Diese Themen muss man nicht überhöhen, um sie zu sehen. Statt die Oper mit symbolistischem Besteck aufzublähen, spielen wir sie eher im Geiste von INTERMEZZO als eine Geschichte aus dem Leben zweier Ehen. DIE FRAU OHNE SCHATTEN ist voller märchenhafter Schauplätze und Szenenwechsel. Die Bühne wird diese vielen Wechsel mitgehen, in variablen Umbauten, fast andeutungsweise springen wir von einer Welt in die andere, eine brechtsche, entspannte Theatralik, in der wir hoffentlich die Wahrheit des Stücks entdecken und die Tragik der Figuren.

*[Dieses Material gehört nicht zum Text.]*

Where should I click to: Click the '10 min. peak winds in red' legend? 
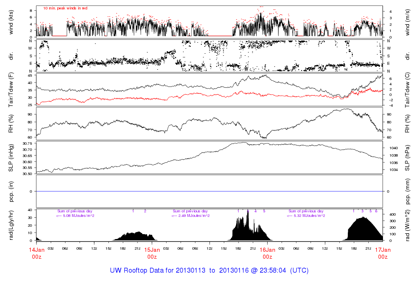pos(65,8)

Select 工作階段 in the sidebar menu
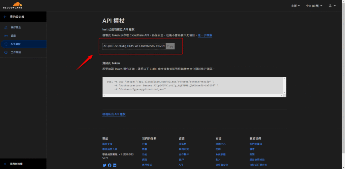(x=16, y=52)
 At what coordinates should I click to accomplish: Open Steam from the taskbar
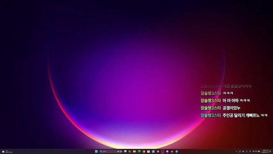(172, 151)

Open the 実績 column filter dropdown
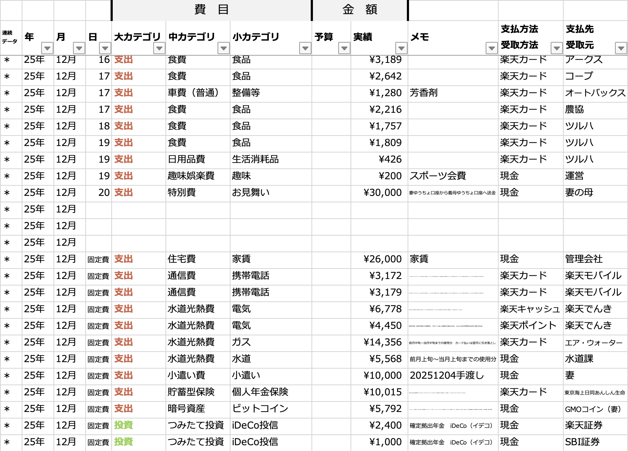(401, 48)
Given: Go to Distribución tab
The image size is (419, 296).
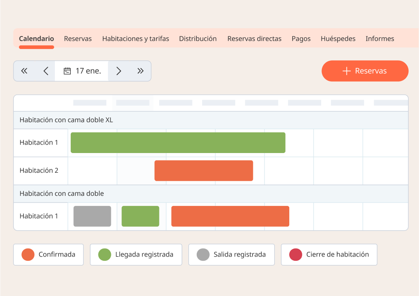Looking at the screenshot, I should tap(198, 39).
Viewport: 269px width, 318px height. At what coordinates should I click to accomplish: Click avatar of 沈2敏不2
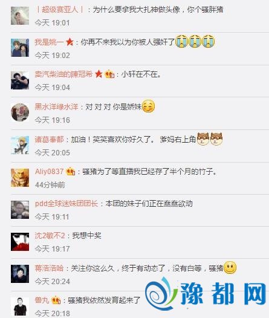pyautogui.click(x=20, y=242)

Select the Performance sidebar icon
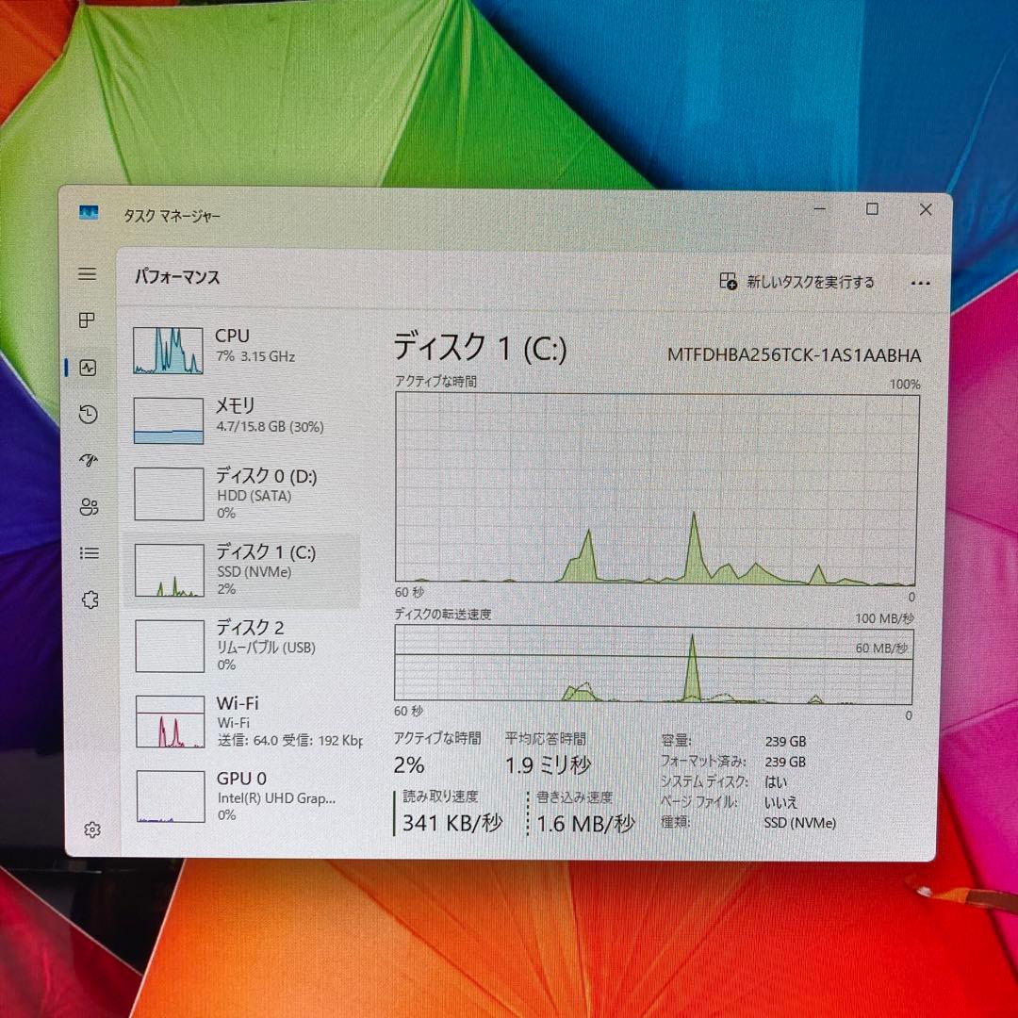point(88,367)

Der Regisseur Tobias Kratzer in seiner Heimat München © Julian Baumann
Mit DIE FRAU OHNE SCHATTEN geht eine beglückende Zusammenarbeit mit Donald Runnicles zu Ende. Es begann mit der Arbeit an DER ZWERG, die Idee zum Zyklus beruht auf unseren Gesprächen damals. Die Werke passen extrem gut zur DNA des Hauses und zur dirigentischen DNA von Runnicles, der alle Ressourcen dieses großartigen Ensembles bestens einzusetzen versteht. Ich habe mich am Haus und mit ihm sehr wohl gefühlt, in diesem kultivierten Spannungsverhältnis, in dem es darum geht, die große Form, das Pathos, die musikalische Emphase und die Emotionalität nicht nur repräsentativ auszustellen, sondern nach einer tieferen Wahrheit zu suchen – und dabei eine Form zu finden, die einer intellektuellen Reflexion standhält. Das war unser Ziel für den Zyklus. Wenn wir die Spannung auch nur halbwegs erreichen, mit einer Oper, bei der die meisten Regisseure ja eher am Grad ihres Scheiterns gemessen werden, dann kann ich beruhigt meine Intendanz bei der Staatsoper Hamburg antreten. Okay, ein Scherz. Im Ernst: Dies ist meine letzte Inszenierung als freier Regisseur. Sie liegt mir schon daher am Herzen.